STATEMENT REGARDING FEDERALLY SPONSORED RESEARCH OR DEVELOPMENT
Not applicable.
BACKGROUND
The disclosure generally relates to an apparatus for processing
fuel vapor that may be generated in a fuel tank.
In a practically used fuel processing apparatus, a canister may be
connected to a fuel tank via a vapor path and may adsorb fuel vapor
generated in the fuel tank. The canister may be further connected
to an engine, such as an internal combustion engine of an
automobile, via a purge path, so that an intake negative pressure
generated by the operation of the engine may desorb the fuel vapor
from the canister. Due to a demand for an improvement in terms of a
processing ability of the fuel vapor processing apparatus, various
studies have been made for an increase in the adsorption capacity
of the canister and for an increase in the purge flow rate.
However, the increase in the adsorption capacity of the canister
and the increase in the purge flow rate may lead to an increase in
the pressure loss of the canister at the time of purging.
Therefore, the negative pressure applied to the fuel tank via the
vapor path at the time of purging may increase to cause unfavorable
deformation of the fuel tank.

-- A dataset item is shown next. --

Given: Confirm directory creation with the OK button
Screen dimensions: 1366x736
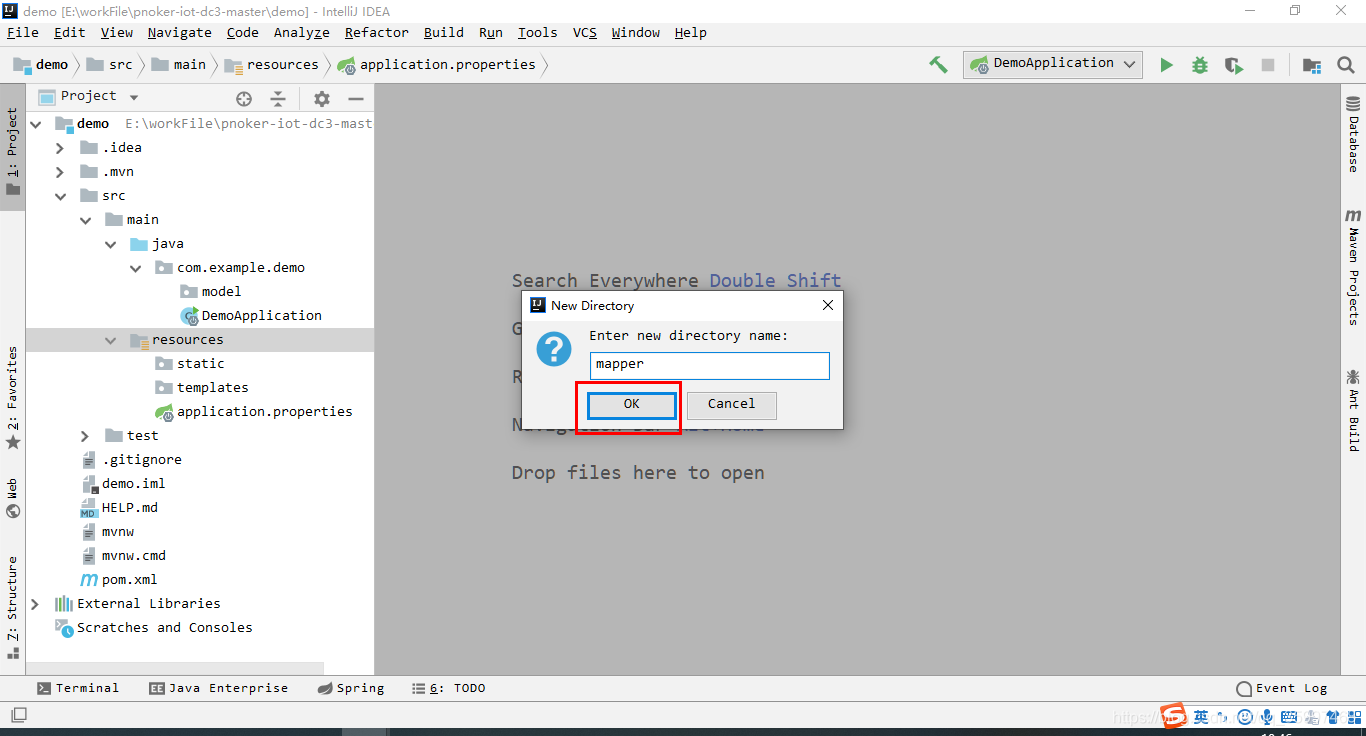Looking at the screenshot, I should 631,404.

Further, if the fuel vapor generated
in the fuel tank is directly drawn into the engine, the air fuel
ratio of the engine may be disturbed. In view of this, it has been
proposed to provide a cutoff valve in the vapor path. The cutoff
valve may be closed at the time of purging so that no negative
pressure equivalent to the purge negative pressure may be applied
to the fuel tank. Japanese Laid-Open Patent Publication No.
8-100711 discloses an apparatus equipped with a valve serving as
the cutoff valve.
However, the cutoff valve disclosed in Japanese Laid-Open Patent
Application No. 8-100711 is a diaphragm valve having a diaphragm.

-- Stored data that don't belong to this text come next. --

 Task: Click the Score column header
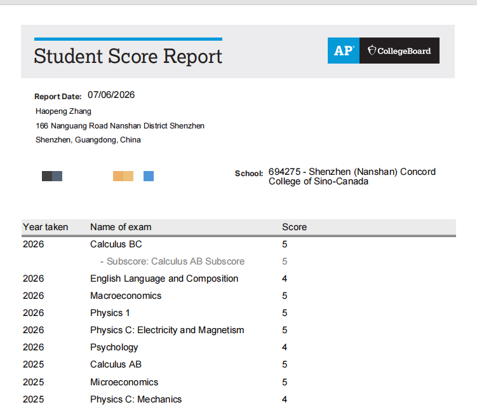pyautogui.click(x=294, y=227)
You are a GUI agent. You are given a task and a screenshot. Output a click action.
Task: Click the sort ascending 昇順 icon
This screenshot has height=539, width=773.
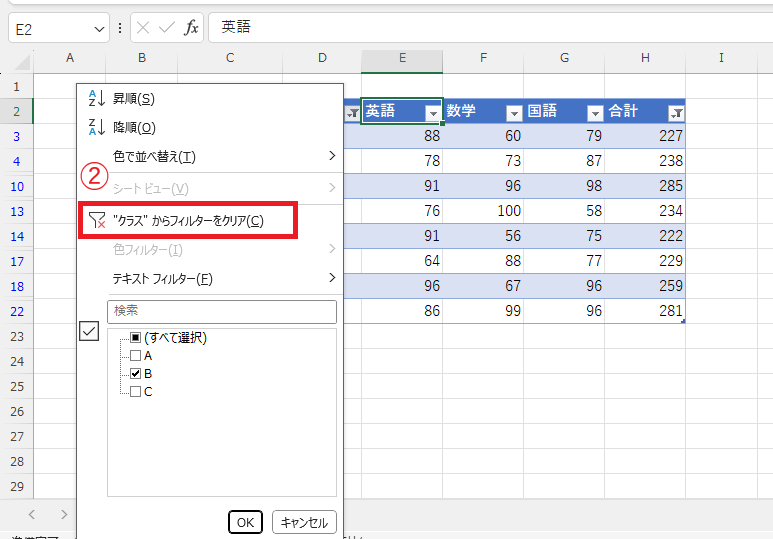point(97,98)
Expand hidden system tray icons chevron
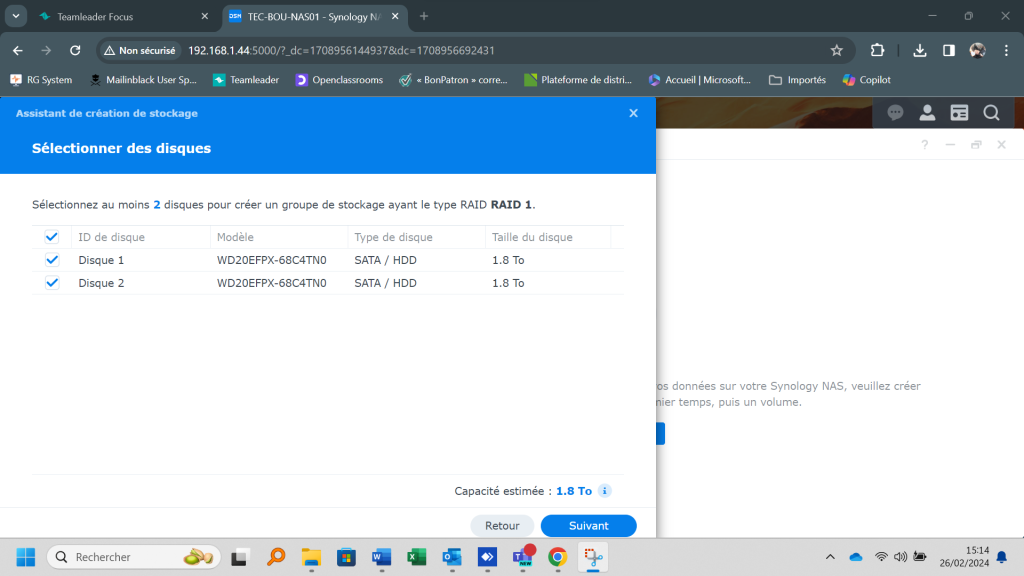 (x=830, y=557)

The atmospheric pressure is necessary to be applied to a
backpressure chamber partitioned by the diaphragm for the operation
of the valve. For this purpose, a structure is employed to open the
backpressure chamber to the atmosphere. As is well known, the fuel
vapor processing apparatus is necessary to be designed so as not to
cause leakage of fuel vapor into the atmosphere. In a structure of
the cutoff valve of Japanese Laid-Open Patent Application No.

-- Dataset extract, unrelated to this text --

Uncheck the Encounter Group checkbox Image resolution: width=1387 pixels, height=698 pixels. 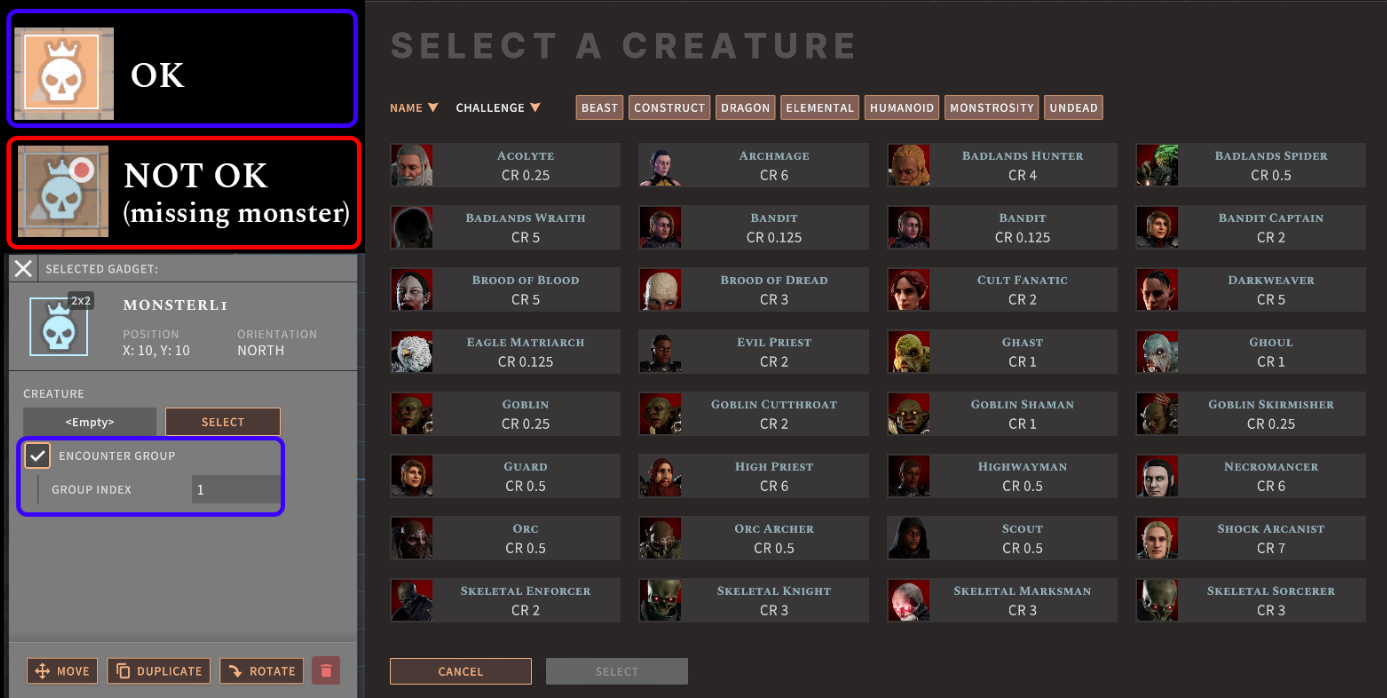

8-100711, a space into which the fuel vapor flows and a space
opened to the atmosphere are positioned adjacent with each other
with an intervention of the diaphragm. Therefore, there is a
possibility that fuel vapor leaks into the atmosphere when the
diaphragm has been accidentally damaged.
In view of the challenges discussed above, there is a need in the
art for a technique of preventing potential leakage of fuel vapor
into the atmosphere from a diaphragm valve.
SUMMARY
In one aspect according to the present disclosure, a fuel vapor
processing apparatus may include a diaphragm valve disposed in a
vapor path communicating between a fuel tank and a canister. The
diaphragm valve may include a valve chamber, a backpressure
chamber, a diaphragm partitioning the valve chamber and the
backpressure chamber from each other; and a valve member attached
to the diaphragm. The backpressure chamber is not directly opened
to an outside of the diaphragm valve. A control valve device may
control a pressure within the backpressure chamber of the diaphragm
valve.
In one embodiment, a fuel vapor processing apparatus may include a
canister. The canister may be in fluid communication with a fuel
tank via a vapor path and may adsorb fuel vapor generated in the
fuel tank. The canister may be further in fluid communication with
an engine via a purge path and may be further configured to allow
the adsorbed fuel vapor to be desorbed and purged to the engine by
an intake negative pressure generated by the engine when the engine
is operating. The apparatus may further include a diaphragm valve
configured to open and close the vapor path. The diaphragm valve
may include a valve chamber in fluid communication with the vapor
path, a backpressure chamber arranged so as to be opposed to the
valve chamber, and a diaphragm partitioning the valve chamber and
the backpressure chamber from each other, so that a volume of the
valve chamber and a volume of the backpressure chamber may vary
according a pressure difference between the valve chamber and the
backpressure chamber. A valve member may be arranged on a side of
the valve chamber and may be integrated with the diaphragm. A
tubular passage member may define a part of the vapor path and may
be in fluid communication with the canister. The tubular passage
member may have an open end that is disposed within the valve
chamber and opposed to the valve member. When a negative pressure
is applied to the open end of the tubular passage member via the
canister, the valve member may move to contact and close the open
end for shutting off the vapor path. The backpressure chamber may
be in communication with the canister via a first communication
path and may be further in communication with the fuel tank via a
second communication path. The apparatus may further include a flow
control valve configured to control a flow of a gas, i.e. a mixture
of air and fuel vapor, flowing from the fuel tank to the canister
via the backpressure chamber and the first and second communication
paths. The flow control valve may be closed when a flow rate of the
gas per unit time is equal to or more than a predetermined value.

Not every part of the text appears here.